The high-resolution maps and images were created from observations with the European Southern Observatory’s Very Large Telescope (VLT) in Chile, using a newly-upgraded thermal imager called VISIR. The observations were taken between February and June 2016 to characterise Jupiter’s atmosphere ahead of Juno’s arrival.

“We used a technique called ‘lucky imaging’, whereby individual sharp frames are extracted from short movies of Jupiter to ‘freeze’ the turbulent motions of our own atmosphere, to create a stunning new image of Jupiter’s cloud layers,” explained Leigh Fletcher of the University of Leicester. “At this wavelength, Jupiter’s clouds appear in silhouette against the deep internal glows of the planet. Images of this quality will provide the global context for Juno’s close-up views of the planet at the same wavelength.”

Fletcher and his team have also used the TEXES spectrograph on NASA’s Infrared Telescope Facility (IRTF) in Hawaii regularly to map Jupiter’s changing appearance. The team made observations at many different wavelengths, optimised for different features and cloud layers in Jupiter’s atmosphere, to create the first global spectral maps of Jupiter taken from Earth.

“These maps will help set the scene for what Juno will witness in the coming months.
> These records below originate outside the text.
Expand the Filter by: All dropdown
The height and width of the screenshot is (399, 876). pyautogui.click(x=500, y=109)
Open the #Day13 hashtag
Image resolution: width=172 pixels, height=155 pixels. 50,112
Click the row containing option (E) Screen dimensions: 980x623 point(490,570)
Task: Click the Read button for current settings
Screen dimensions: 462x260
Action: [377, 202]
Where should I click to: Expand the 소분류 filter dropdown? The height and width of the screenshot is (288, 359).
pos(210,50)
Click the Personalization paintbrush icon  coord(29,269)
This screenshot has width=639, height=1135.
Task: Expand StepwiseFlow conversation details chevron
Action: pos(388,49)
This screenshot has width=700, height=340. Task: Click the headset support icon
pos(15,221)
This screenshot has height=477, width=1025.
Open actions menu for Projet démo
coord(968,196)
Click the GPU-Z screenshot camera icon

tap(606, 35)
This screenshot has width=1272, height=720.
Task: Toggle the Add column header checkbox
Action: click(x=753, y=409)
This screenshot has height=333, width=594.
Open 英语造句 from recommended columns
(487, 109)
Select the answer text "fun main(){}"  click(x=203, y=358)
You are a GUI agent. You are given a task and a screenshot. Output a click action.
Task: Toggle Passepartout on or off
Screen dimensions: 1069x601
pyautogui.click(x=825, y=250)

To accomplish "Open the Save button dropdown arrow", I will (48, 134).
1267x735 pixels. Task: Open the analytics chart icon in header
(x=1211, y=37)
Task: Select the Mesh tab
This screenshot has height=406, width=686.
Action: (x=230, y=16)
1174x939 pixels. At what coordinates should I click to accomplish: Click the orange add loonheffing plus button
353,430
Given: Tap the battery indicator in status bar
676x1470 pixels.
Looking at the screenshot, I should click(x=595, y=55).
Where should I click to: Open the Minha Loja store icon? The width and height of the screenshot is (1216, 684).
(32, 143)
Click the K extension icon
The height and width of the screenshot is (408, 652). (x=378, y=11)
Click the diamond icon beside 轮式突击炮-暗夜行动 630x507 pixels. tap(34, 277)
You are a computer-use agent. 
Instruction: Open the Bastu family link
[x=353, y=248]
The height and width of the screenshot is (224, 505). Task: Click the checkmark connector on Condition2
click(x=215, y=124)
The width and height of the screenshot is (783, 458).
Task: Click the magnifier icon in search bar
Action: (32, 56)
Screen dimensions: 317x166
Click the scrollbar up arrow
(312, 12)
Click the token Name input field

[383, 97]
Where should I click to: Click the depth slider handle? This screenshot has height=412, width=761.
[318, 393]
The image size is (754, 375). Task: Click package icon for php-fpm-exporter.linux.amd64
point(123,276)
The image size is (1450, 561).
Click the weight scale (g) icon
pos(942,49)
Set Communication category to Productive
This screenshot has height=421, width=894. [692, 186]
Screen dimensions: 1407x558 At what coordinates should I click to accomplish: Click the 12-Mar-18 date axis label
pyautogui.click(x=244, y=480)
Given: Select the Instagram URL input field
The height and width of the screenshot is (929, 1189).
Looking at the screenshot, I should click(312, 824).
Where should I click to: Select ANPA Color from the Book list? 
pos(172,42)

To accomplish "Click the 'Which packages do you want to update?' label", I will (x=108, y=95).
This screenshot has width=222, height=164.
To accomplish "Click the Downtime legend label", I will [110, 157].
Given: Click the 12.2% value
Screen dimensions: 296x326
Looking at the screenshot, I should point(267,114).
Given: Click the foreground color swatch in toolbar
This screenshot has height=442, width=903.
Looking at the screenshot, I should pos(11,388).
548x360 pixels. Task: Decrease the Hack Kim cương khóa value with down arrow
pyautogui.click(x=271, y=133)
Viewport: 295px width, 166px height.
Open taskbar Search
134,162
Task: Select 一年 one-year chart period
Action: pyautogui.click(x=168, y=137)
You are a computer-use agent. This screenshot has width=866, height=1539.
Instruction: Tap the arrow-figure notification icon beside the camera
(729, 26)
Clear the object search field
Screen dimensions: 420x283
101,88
We have seen new weather phenomena that have been active on Jupiter throughout 2016.

These include a widening of one of the brown belts just north of the equator, which has spawned wave patterns throughout the northern hemisphere, both in the cloud layers and high above in the planet’s stratosphere,” said Dr Fletcher from the University of Leicester’s Department of Physics and Astronomy. “Observations at different wavelengths across the infrared spectrum allow us to piece together a three dimensional picture of how energy and material are transported upwards through the atmosphere.”

Both sets of observations were made as part of a campaign using several telescopes in Hawaii and Chile, as well as contributions from amateur astronomers around the world, to understand Jupiter’s climate ahead of Juno’s arrival. The ground-based campaign in support of Juno is led by Dr Glenn Orton of NASA’s Jet Propulsion Laboratory. Once in orbit around Jupiter, Juno will skim just 5000 km above Jupiter’s clouds once a fortnight – too close to provide global coverage in a single image. The Earth-based observations supplement the suite of advanced instrumentation on the Juno spacecraft, filling in the gaps in Juno’s spectral coverage and providing the wider global and temporal context to Juno’s close-in observations.

“The combined efforts of an international team of amateur and professional astronomers have provided us with an incredibly rich dataset over the past eight months,” said Dr Orton. “Together with the new results from Juno, this dataset will allow researchers to characterise Jupiter’s global thermal structure, cloud cover and distribution of gaseous species. We can then hope to answer questions like what drives Jupiter’s atmospheric changes, and how the weather we see is connected to processes hidden deep within the planet.”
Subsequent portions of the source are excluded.